Feminism, shamanism, and tattoos: four artists from Yakutia you need to know

"Snob" wrote about the Yakut cinema when one after another films from this region began to receive awards at prestigious film festivals. Then about local politics, when the ex-mayor of Yakutsk and now State Duma deputy Sardana Avksentieva has changed the face of politics to a female one. The Far Eastern Republic does not stop and this time it enters the territory of contemporary art.

The first associations that we have when we hear the phrase "Yakut art" are traditional outfits made of deer skins and shaman tambourines. It is difficult to get rid of stereotypes and images of national color, but today it is simply necessary. Huge in the territory, remote from everywhere at once, this region, despite its apparent periphery, surprisingly sets trends.

This fall, the AyarKut Contemporary Art Support Foundation appeared in Yakutia, created with the money of IT businessman Arsen Tomsky, the founder of the international company inDriver with a capitalization of over a billion dollars, he is also behind the support of local cinema, in particular, the film "Scarecrow." The Foundation has already financed the Yakut stand at the Moscow Blazar Young Art Fair in September. Recently it has announced the launch of art residencies.

Photo: Vladimir Yarotsky

"We are part of Arsen Tomsky's big charity project "Sinet Spark", this foundation studies forest fires and helps with their extinguishing, fights mosquitoes, supports Yakut cinema, and now we have a new direction of contemporary art," Irina Bugaeva, the fund manager, told Snob. “What is the main motive: Arsen Tomsky has the idea of moving away from raw materials and transferring the economy to a human resource because it is inexhaustible. And we want our artists to become recognizable all over the world. They expect folk motifs and national color from us, but we want to be broader and put Yakut art in an international context."

A fragment of the picture

Photo: Vladimir Yarotsky

One of the important modern contexts is women's art and feminist discourse. "Snob" talked to four of the most interesting modern Yakut artists about life between Berlin and the taiga, the combination of national patterns on canvases and tattoos all over the body, ecology, and women's agenda.

Selena Shestakova, 28 years old

Selena Shestakova

Photo: Vladimir Yarotsky

"I work with memory, images from the past. I spent my entire childhood in a remote Yakut village: nature, forest, wild animals — all this is very close and understandable to me. And it was imprinted in my memory with pictures that remain in me forever. That's probably why the colors of my paintings are invariably bright because our summer is short and I want to capture it at its maximum brightness. I still live in Verkhoyansk - you've probably heard about the cold pole, minus 60 degrees in winter is kind of the norm for us, the answer to which is a splash of colors opposite to frost and whiteness around."

Yen Sur, 32 years old

Yen Sur

Photo: Vladimir Yarotsky

"Women's art is already a stereotype. But I need to talk about the problems that pass through me. Now, these are issues of ecology and motherhood. The first is cash receipts. Tons of meaningless paper. And I work with them creatively, drawing attention to deforestation for the sake of what is instantly sent to the trash can. The second is my physicality, the feminine principle. Maybe at first glance, the two themes are not so close, but, on the other hand, they are images of nature as a mother and the future that we must take care of."

Anya Enot, 32 years old

Anya Enot

Photo: Vladimir Yarotsky

"It so happened that Berlin and the Yakut taiga are combined in me. I studied at an art school in Germany, I am interested in being in a European artistic context, but the national in me has not gone away. With the harsh noise music that I play and write, with tattoos all over my body, images of taiga and spirits are bizarrely combined. There are no chorons and Yakut ornaments in my paintings, I don't stick it out, but I keep the Yakut inside me. And the most important thing in this sense is the taiga, which I always miss and where I am drawn to all the time, that boundless ocean where you get and just dissolve in it."
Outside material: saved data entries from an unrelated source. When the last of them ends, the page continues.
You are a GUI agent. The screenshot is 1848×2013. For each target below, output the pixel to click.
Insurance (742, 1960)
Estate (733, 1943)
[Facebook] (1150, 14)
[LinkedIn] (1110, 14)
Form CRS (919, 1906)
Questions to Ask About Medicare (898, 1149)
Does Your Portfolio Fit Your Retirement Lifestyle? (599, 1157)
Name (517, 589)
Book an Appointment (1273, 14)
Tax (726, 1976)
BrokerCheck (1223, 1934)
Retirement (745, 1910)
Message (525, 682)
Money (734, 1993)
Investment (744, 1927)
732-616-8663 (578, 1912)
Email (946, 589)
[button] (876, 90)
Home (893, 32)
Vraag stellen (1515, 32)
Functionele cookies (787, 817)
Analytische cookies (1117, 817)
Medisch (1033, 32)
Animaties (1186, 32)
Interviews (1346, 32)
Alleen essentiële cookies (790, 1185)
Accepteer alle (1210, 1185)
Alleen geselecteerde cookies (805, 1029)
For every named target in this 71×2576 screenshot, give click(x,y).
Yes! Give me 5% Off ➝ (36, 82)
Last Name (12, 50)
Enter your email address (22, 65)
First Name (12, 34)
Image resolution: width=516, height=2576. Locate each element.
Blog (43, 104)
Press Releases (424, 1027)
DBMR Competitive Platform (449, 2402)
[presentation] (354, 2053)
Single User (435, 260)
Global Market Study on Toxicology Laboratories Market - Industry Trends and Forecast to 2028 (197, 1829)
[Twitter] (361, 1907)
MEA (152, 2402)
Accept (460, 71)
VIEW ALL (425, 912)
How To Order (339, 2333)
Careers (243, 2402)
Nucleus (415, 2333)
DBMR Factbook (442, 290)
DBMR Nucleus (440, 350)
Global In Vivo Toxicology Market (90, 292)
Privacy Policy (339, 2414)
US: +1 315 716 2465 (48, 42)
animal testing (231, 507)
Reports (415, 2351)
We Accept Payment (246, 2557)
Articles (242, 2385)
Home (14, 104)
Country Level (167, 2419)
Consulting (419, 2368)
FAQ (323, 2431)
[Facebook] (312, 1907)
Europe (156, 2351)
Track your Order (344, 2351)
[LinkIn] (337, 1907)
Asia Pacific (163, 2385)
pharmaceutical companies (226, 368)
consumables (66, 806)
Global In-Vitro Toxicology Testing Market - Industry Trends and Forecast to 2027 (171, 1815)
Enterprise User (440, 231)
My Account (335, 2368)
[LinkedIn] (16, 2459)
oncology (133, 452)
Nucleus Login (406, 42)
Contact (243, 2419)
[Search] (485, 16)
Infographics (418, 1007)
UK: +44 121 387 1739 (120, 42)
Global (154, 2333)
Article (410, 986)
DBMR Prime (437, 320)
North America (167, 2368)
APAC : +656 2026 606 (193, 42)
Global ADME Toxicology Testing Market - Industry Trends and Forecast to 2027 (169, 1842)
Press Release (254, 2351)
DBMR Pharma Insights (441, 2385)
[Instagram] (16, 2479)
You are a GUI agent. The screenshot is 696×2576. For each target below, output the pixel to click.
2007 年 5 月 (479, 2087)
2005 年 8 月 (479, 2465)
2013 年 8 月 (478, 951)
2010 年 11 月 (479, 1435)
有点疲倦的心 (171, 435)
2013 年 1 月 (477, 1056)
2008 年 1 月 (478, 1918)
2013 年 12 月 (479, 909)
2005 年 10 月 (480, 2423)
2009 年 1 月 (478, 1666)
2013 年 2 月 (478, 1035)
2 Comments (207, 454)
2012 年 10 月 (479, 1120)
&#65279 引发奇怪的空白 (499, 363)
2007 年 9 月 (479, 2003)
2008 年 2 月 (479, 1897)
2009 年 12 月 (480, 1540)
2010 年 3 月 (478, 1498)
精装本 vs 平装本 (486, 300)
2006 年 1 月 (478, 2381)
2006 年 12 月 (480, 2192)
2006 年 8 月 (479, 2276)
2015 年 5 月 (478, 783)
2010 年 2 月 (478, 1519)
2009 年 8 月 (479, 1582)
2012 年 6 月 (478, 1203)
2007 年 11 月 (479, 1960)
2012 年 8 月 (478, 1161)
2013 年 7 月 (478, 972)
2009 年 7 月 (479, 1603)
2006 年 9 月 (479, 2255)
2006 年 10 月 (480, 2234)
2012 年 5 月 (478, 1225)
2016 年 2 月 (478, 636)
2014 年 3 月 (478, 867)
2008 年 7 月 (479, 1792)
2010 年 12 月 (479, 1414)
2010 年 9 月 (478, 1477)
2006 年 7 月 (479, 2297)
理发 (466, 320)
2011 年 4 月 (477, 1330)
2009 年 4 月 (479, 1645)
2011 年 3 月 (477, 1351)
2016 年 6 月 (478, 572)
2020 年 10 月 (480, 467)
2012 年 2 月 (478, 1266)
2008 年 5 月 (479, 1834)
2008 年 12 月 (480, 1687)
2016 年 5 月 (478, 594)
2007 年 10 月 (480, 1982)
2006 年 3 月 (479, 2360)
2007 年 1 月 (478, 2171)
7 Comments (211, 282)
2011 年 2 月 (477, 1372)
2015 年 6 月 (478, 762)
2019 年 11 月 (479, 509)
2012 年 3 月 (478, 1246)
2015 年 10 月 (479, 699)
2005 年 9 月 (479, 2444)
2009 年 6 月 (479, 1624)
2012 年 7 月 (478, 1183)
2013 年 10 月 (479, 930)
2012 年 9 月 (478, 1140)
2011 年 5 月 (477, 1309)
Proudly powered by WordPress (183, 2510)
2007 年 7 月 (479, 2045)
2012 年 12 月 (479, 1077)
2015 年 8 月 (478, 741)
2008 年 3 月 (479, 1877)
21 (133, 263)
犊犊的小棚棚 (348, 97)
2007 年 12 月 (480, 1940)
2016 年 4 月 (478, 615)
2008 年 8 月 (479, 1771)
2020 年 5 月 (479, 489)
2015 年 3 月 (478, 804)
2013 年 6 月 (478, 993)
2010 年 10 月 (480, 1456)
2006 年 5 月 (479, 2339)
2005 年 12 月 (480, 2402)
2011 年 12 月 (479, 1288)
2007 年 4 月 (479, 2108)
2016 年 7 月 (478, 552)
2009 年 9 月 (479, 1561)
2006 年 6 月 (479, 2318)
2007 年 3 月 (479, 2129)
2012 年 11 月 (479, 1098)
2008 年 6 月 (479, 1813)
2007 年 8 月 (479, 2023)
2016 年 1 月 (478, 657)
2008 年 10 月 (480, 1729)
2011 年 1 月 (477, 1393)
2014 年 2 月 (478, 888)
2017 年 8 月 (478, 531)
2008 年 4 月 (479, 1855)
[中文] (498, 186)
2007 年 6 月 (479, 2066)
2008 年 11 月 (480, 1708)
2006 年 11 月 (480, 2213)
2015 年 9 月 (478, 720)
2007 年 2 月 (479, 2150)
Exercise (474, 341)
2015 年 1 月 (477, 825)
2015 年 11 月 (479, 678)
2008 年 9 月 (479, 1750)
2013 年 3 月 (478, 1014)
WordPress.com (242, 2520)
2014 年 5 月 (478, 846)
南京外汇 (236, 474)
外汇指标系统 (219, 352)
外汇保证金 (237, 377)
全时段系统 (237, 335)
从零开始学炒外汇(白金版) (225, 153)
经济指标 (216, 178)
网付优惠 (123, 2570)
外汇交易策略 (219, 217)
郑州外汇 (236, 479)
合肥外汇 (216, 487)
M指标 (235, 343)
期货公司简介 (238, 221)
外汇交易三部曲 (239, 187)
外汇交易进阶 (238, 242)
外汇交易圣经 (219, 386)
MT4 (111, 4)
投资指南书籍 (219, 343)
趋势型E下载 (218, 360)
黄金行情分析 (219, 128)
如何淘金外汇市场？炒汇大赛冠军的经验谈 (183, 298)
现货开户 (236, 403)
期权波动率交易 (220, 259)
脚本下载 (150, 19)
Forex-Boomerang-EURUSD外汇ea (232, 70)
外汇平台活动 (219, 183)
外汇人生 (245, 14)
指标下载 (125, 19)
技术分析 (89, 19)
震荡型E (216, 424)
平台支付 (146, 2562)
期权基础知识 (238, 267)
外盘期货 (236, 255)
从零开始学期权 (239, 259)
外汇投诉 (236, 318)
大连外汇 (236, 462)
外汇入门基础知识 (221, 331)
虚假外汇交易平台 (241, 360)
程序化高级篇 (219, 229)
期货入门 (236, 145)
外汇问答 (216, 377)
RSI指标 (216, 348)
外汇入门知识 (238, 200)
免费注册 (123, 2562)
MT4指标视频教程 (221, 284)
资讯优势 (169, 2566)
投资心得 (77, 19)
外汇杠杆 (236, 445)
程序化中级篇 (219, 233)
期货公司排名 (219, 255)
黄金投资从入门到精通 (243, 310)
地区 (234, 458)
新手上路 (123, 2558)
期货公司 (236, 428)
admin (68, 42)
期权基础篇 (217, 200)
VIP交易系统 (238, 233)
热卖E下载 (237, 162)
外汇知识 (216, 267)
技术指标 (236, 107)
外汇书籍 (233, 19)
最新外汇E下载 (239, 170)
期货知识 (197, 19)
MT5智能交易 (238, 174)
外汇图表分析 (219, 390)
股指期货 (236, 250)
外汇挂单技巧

Nadezhda Komissarova, 34 years old

Nadezhda Komissarova

Photo: Vladimir Yarotsky

"I think I am the only artist in our company who works directly with folk motifs. It is important for me to transfer our traditional culture into the space of contemporary art, to combine contemporary forms and national artistic traditions. Little is known about the art of Yakutia today - probably it's the remoteness of Sakha, inaccessibility. And that is why it is significant that we come to Moscow and Europe with exhibitions, and that more and more events are taking place in Yakutia: from biennales to residencies, thanks to which more people will learn about us — both ordinary audience and representatives of the professional community."